Maxtivity art camp
Maxtivity Creative Space with the help of Youth Volunteer Corps of Corvallis and Corvallis Parks & Recreation volunteers offered this recent art camp at a shelter in Philomath City Park. (Photo by Brad Fuqua/Philomath News)

During the dark days of the COVID pandemic, many businesses and nonprofit organizations had to dig deep into the playbook while taking advantage of financial opportunities to try to survive.

Maxtivity Creative Space, a Philomath-based nonprofit that focuses on providing a working venue for participants to engage in arts and crafts activities, had been fighting through those types of challenges. Owner Lori Paul’s operation received a major boost last month with news that Maxtivity had received an Oregon Community Foundation grant of $75,000 through the Oregon Community Recovery Fund.

“I’m so excited, this is kind of a rejuvenation, it’s that after-COVID restart fund,” Paul said. “This grant and some other money and outside support that has come in has just really reinforced that Maxtivity should keep going and these are programs that really serve families well.”

The Oregon Community Recovery Fund was established in March to support the local response to COVID-19. Philanthropic partners, businesses and individuals across the state contributed. OCF said that in all, it distributes more than $100 million in grants and scholarships annually.

Paul said she learned about the grant opportunity by receiving messages from friends, the community and her business adviser.
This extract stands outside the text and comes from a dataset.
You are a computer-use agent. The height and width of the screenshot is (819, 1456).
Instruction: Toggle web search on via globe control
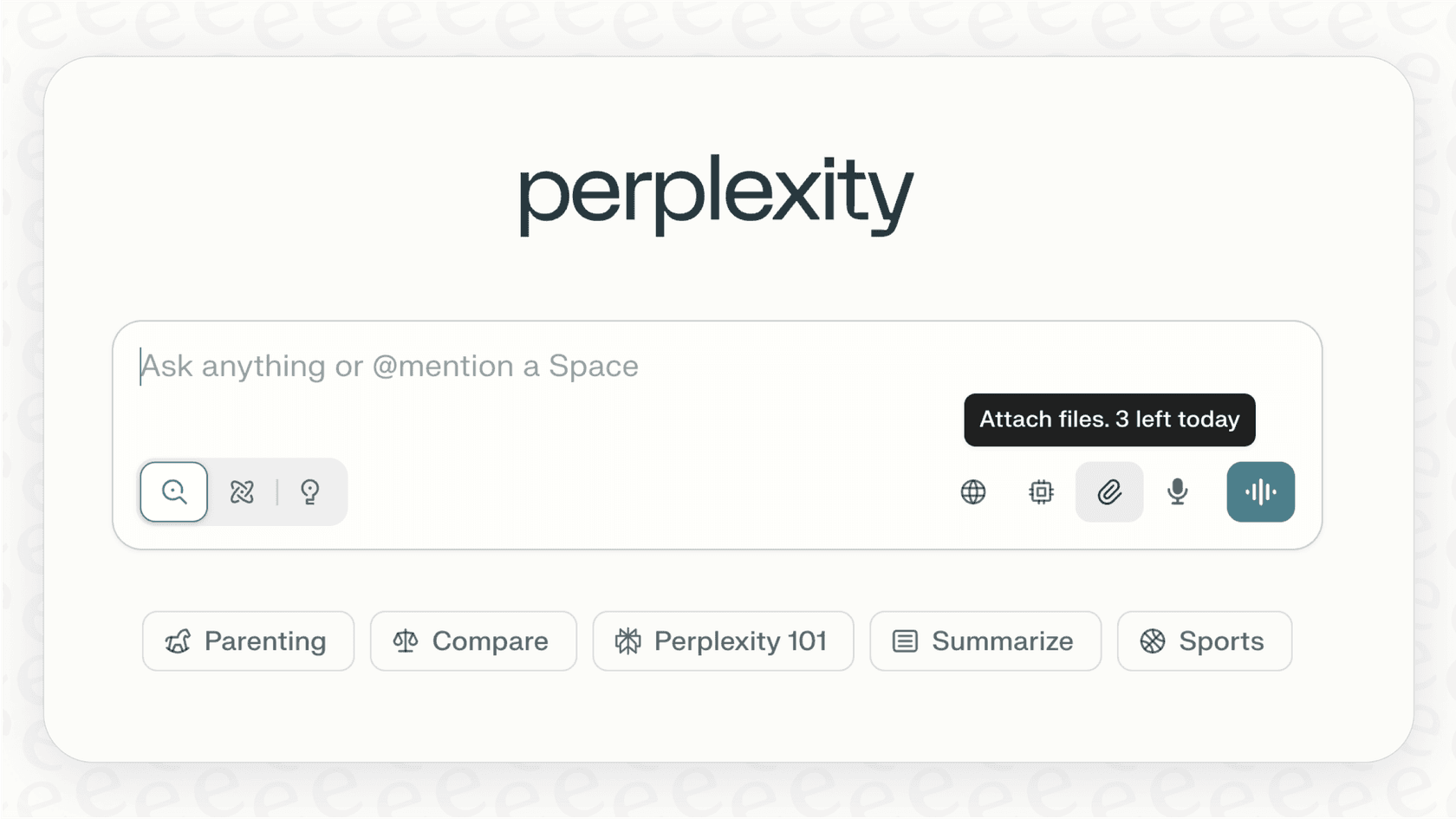click(x=972, y=491)
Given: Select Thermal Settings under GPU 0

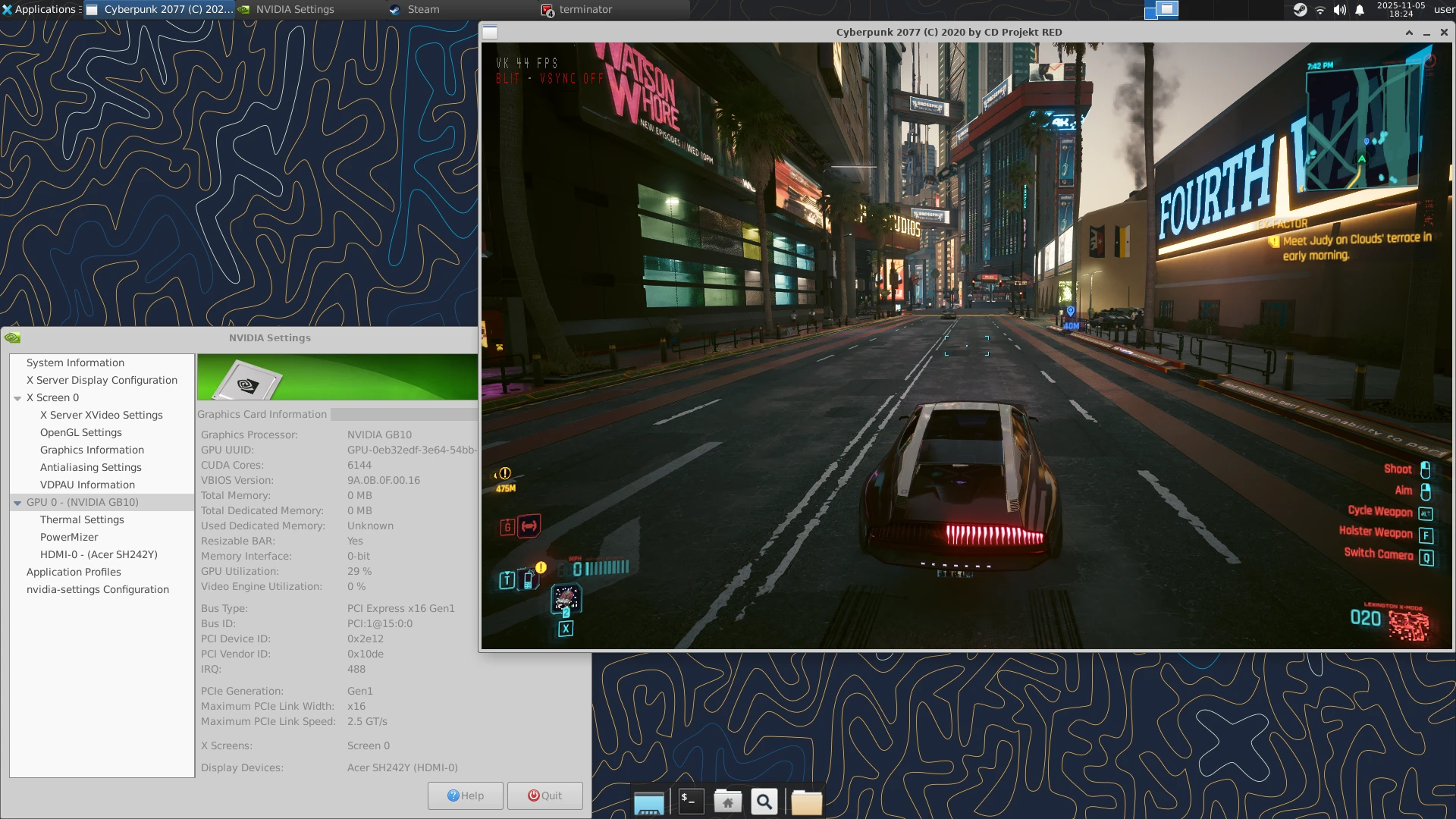Looking at the screenshot, I should point(83,519).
Local resident Sophie Grow stepped in to help write the grant proposal.

“We worked really hard to align the program with their wishes and I feel strongly confident that by the end of the summer, we’ll be able to accomplish that and be able to report back to them that we spent the money well,” Paul said.
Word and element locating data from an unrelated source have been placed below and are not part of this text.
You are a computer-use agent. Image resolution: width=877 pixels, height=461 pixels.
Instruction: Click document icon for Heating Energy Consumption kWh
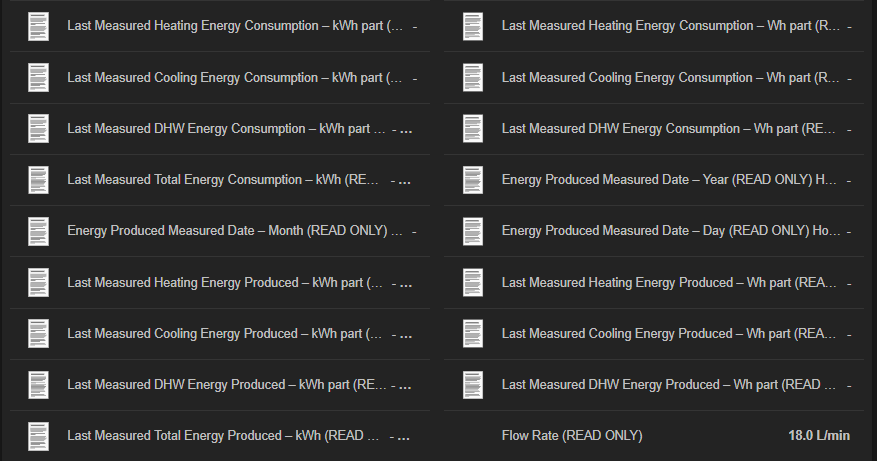click(x=38, y=26)
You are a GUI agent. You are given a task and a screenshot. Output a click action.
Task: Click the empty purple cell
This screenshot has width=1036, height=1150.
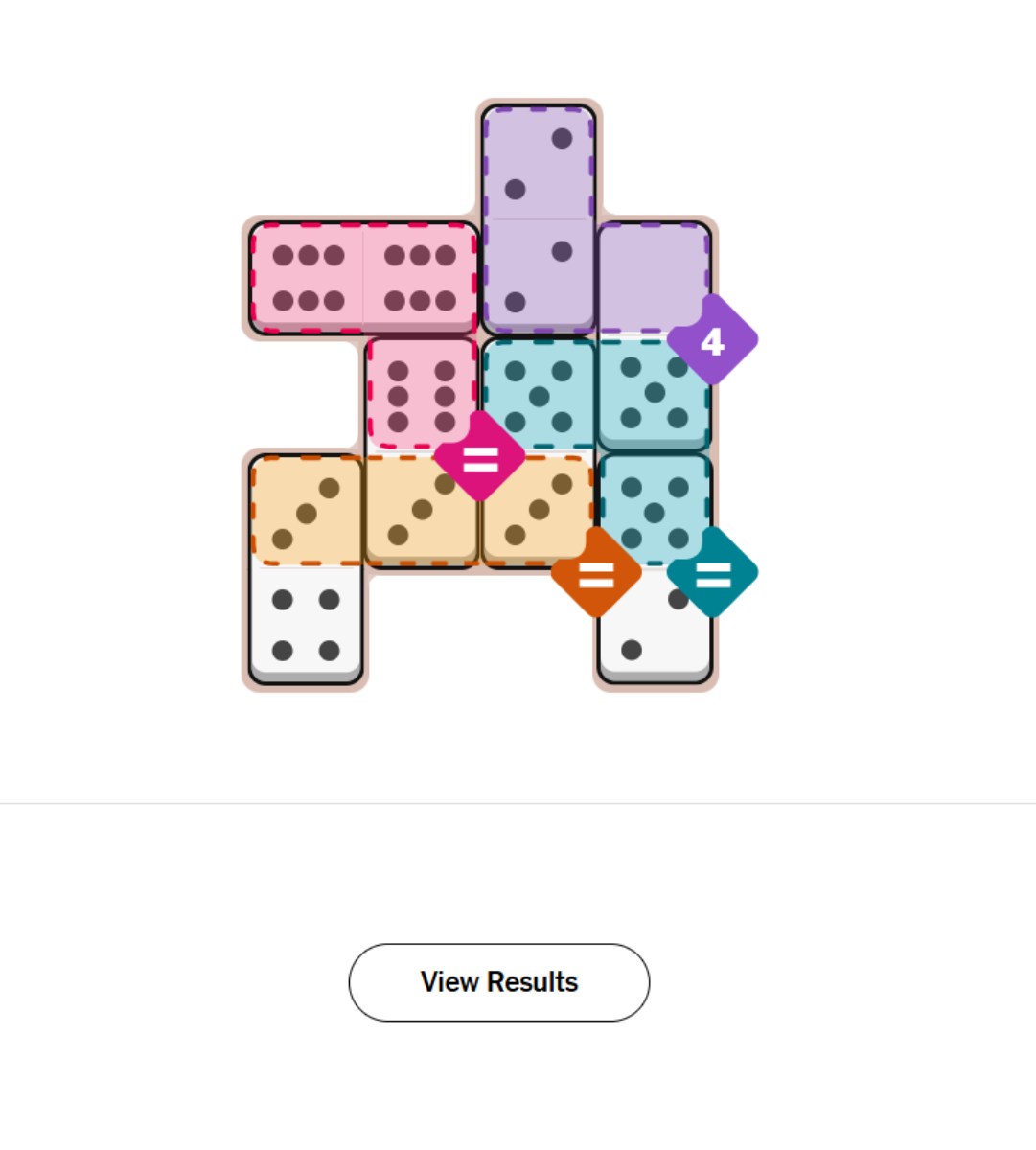click(652, 273)
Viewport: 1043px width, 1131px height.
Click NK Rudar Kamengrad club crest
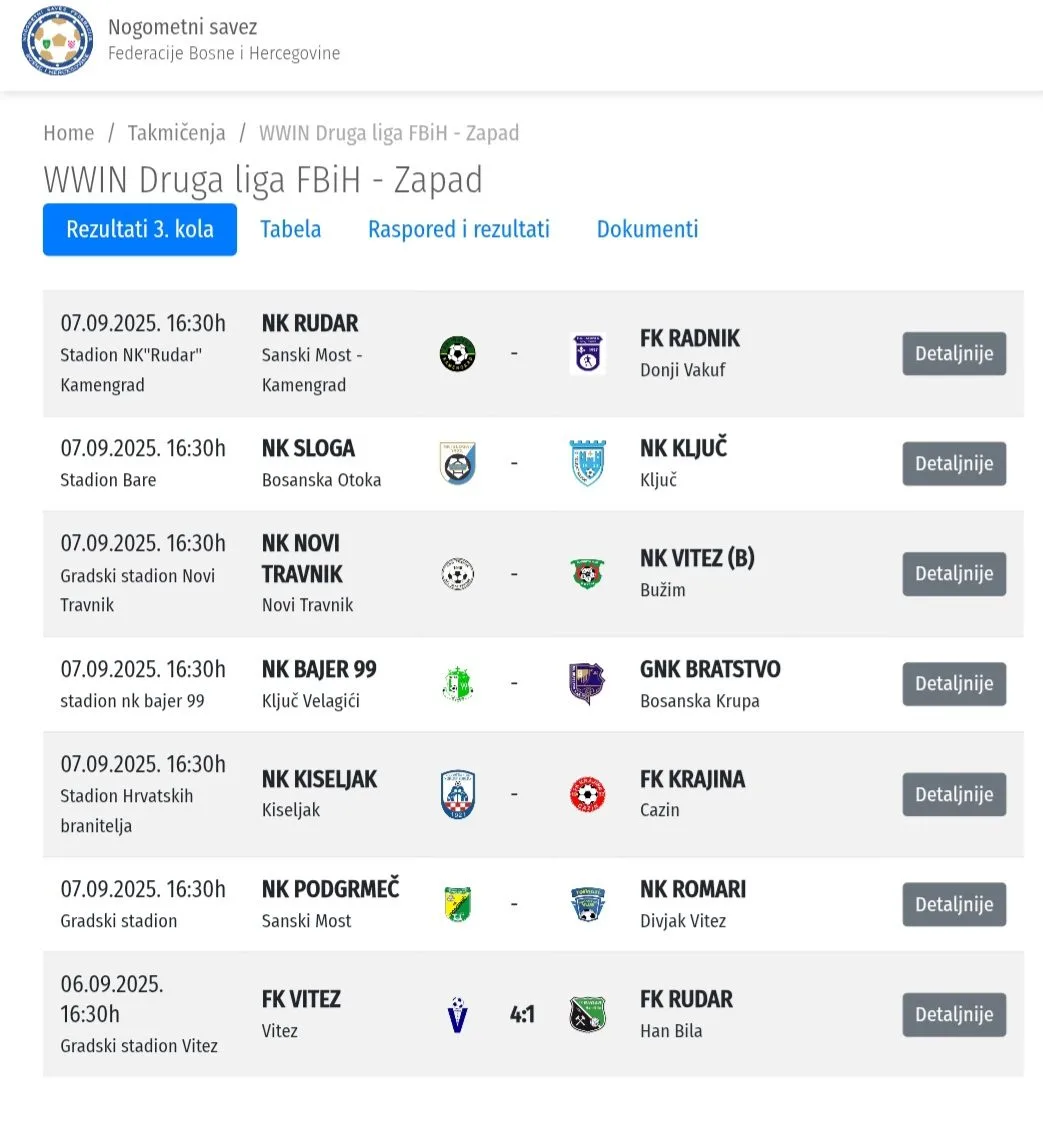457,353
A significant component of the grant application involved the organization’s willingness to offer financial support to prospective participants in need.

“We told them that we absolutely wanted to provide scholarships because a lot of the people that we’ll be serving can’t normally afford to come to camp for financial reasons, or they’re rural and have trouble getting into town,” said Paul, adding that they can even offer things like gas cards and meal vouchers.

During Maxtivity’s first camp this summer, 50% of participants were able to attend because of scholarships, Paul said.

“Our programs really are nothing without kids and families being served and being involved,” she said. “An empty camp — that is not what we want, or an empty open studio.”

At the same time, Paul said the effort continues to offer safe activities and environments amid the pandemic.

“Our nonprofit isn’t doing anyone any good if we don’t have people in the door using our art supplies and getting in there and getting creative,” she said.

The community is just starting to open back up again with the state eliminating restrictions.

“We want people to feel like we’re reaching out to them and loving on them the best that we can,” Paul said. “We understand that this has been a rough year and we all kind of need that reconnection to one another and that comes through doing some things together and doing creative things together.”

Paul said that because of the grant, Maxtivity was able to add more programming toward the end of the summer, plus offer Family Fun days, such as “Candy Camp” and “Slime Day.” Paul said those events will be part of the organization’s presence at Music in the Park and Maxtivity also can get out into rural areas such as Blodgett.

“I think we just really need to think outside the box of how we can draw each other back into relationships with one another,” Paul said. “Family Fun days is one of the ways we can do that.”

Maxtivity opened in November 2018 and offered summer camps in 2019 and even last summer at an outside venue with small numbers, social distancing and face coverings.

“We’re still growing and building and listening to what people want,” Paul said, adding that the $75,000 grant was important toward the goal of keeping doors open. “I know for other organizations it’s not really anything, but for us, it’s a huge deal.”

A few days after receiving news of the OCF grant, Paul got a phone call about more money that would be coming in. The Unitus Community Credit Union’s “Here for Good” giveaway notified Maxtivity that it had received a nomination from the community and was awarded a $1,000 grant.

Unitus and Oregon State Athletics teamed up to create the campaign to help businesses that may have been impacted by COVID-19.

Despite the OCF grant and other revenue that’s been secured, Paul knows that it will be gone soon and that it’s important to establish consistent avenues of financial support.

“We still need that continued support and membership of supporters that will keep us going next year and the year after that … I’m just extending an invitation to the community to partner with us to keep us around for the long haul,” she said.